■ Records for locating displayed items
** start **

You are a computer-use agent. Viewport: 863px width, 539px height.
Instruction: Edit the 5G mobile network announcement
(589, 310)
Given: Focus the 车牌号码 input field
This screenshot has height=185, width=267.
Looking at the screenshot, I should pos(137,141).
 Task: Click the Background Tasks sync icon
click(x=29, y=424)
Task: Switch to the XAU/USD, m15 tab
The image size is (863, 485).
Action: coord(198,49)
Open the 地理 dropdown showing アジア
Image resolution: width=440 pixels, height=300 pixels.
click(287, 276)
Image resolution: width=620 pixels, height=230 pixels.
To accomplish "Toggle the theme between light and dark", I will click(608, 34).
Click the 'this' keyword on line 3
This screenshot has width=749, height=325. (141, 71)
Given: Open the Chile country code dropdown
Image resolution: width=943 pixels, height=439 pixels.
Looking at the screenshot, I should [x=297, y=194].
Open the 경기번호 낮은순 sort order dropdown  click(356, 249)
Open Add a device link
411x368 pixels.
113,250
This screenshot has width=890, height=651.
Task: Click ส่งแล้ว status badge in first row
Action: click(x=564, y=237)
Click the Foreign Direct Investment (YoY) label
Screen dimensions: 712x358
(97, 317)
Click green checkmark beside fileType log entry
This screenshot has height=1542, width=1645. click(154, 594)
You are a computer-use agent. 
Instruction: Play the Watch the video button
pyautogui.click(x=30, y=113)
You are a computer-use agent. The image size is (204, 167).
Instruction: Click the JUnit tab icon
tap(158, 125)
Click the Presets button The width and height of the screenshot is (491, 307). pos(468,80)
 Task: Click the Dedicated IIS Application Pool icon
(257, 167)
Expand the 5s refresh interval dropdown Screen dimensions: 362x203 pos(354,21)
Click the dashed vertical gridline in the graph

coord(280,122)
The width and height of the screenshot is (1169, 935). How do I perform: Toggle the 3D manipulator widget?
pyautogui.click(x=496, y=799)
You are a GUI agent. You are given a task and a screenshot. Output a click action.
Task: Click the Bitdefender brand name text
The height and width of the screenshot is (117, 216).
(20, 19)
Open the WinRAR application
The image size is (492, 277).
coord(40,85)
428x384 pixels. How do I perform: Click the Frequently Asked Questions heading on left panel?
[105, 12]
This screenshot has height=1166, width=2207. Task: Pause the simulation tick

** end **

■ Short exercise
Please turn everything from the line containing "Task: Switch to the XAU/USD, m15 tab" down to the line containing "This screenshot has width=749, height=325.", both lines included, into a numbered list, leaving out any blank lines.

■ Task output
1. Task: Switch to the XAU/USD, m15 tab
2. The image size is (863, 485).
3. Action: coord(198,49)
4. Open the 地理 dropdown showing アジア
5. Image resolution: width=440 pixels, height=300 pixels.
6. click(287, 276)
7. Image resolution: width=620 pixels, height=230 pixels.
8. To accomplish "Toggle the theme between light and dark", I will click(608, 34).
9. Click the 'this' keyword on line 3
10. This screenshot has width=749, height=325. (141, 71)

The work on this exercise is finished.